Toccato il fondo, non ci resta che ladrare

Sono sull’orlo del suicidio calcistico. Ripenso alla partita, come in un film, per cercare di trovare un buon motivo per non farla finita da tifoso. Non ne trovo. Chi ha finito la partita in 10 uomini e una gamba? Loro. Chi ha invocato un rigore? Loro. Chi ha perso l’uomo migliore dopo nemmeno mezz’ora? Sempre loro. Chi ha in squadra un talentino niente male che l’anno scorso non cagava nessuno? Purtroppo sempre loro. Chi ha in squadra un «grande vecchio» che fa da leader, dentro e fuori? Avete capito. Ho un piedino fuori dal balcone, barcollo. Penso alla mia gufata sulla Champions (infermeria piena, gobbi fuori) ma mi sovviene la partitona di sabato contro un Bologna che ci avrebbe fatto a pezzi. Sospiro pensando che per fortuna lo incroceremo più in là a maggio, quando magari i giochi saranno belli e che fatti. E che magari Fiorentina, Roma, Genoa e Napoli potrebbero aver messo una pietra sopra le loro ambizioni o averle ben consolidate. Ritiro i miei propositi, comincio ad avere le allucinazioni: sette punti con Samp, Palermo e Catania, bottino pieno col Siena, risultato a Milano, sponda rossonera.

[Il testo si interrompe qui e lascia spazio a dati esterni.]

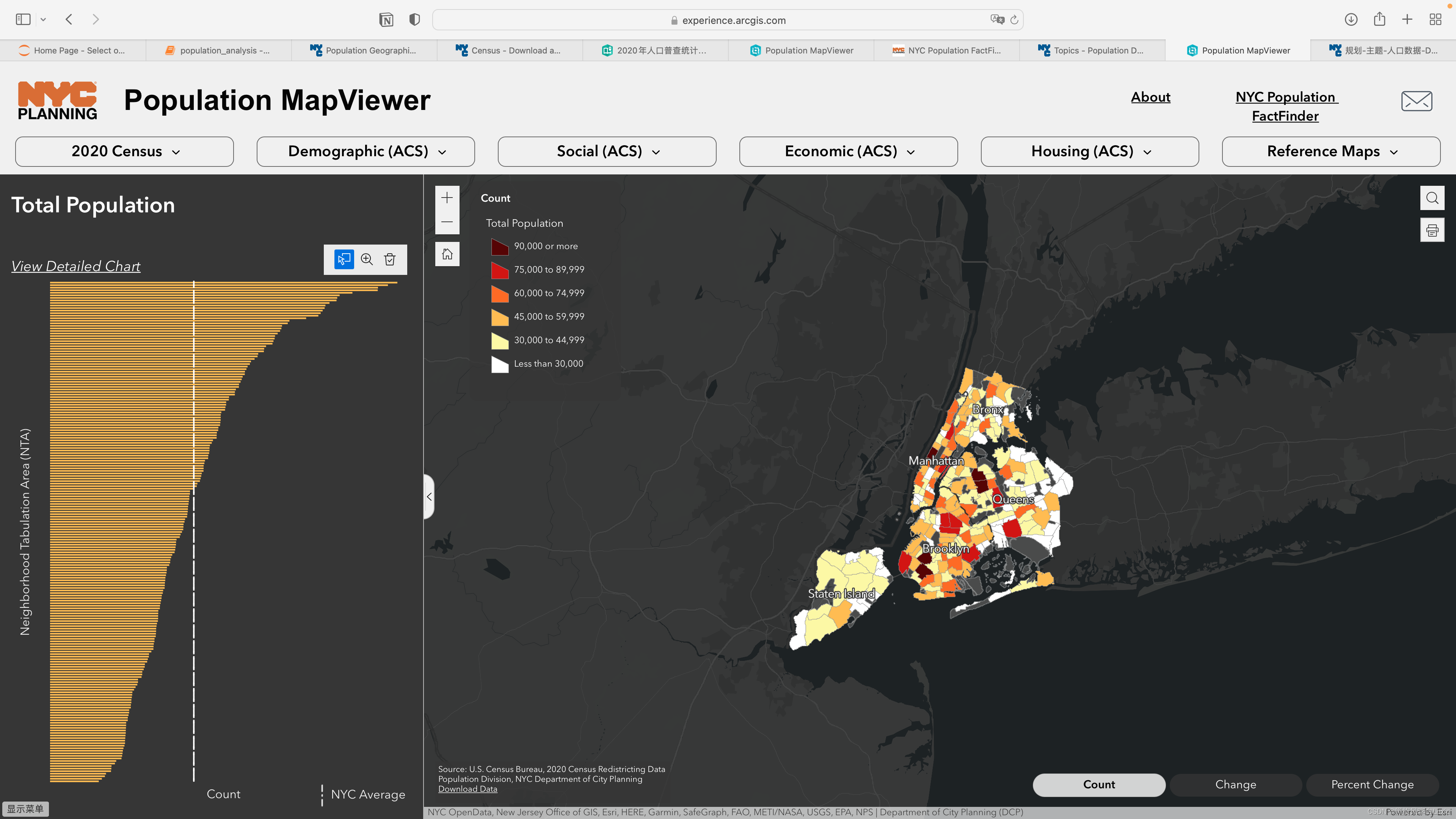The image size is (1456, 819).
Task: Click the map zoom in plus button
Action: tap(447, 198)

Scivolo per l’emozione, ma prima di schiantarmi al suolo guardo il calendario di Chievo, Lecce e Reggina, tutte molto più squadra di noi, e penso che forse nemmeno 18 punti potrebbero bastare. Tonf! Mi sveglio tutto sudato, sono a pezzi come il Filadelfia, sento male dappertutto. Ma io sono il Toro. Provare a rialzarmi è l’unica cosa che mi resta. Che si perda o che si vinca. Magari ladrando.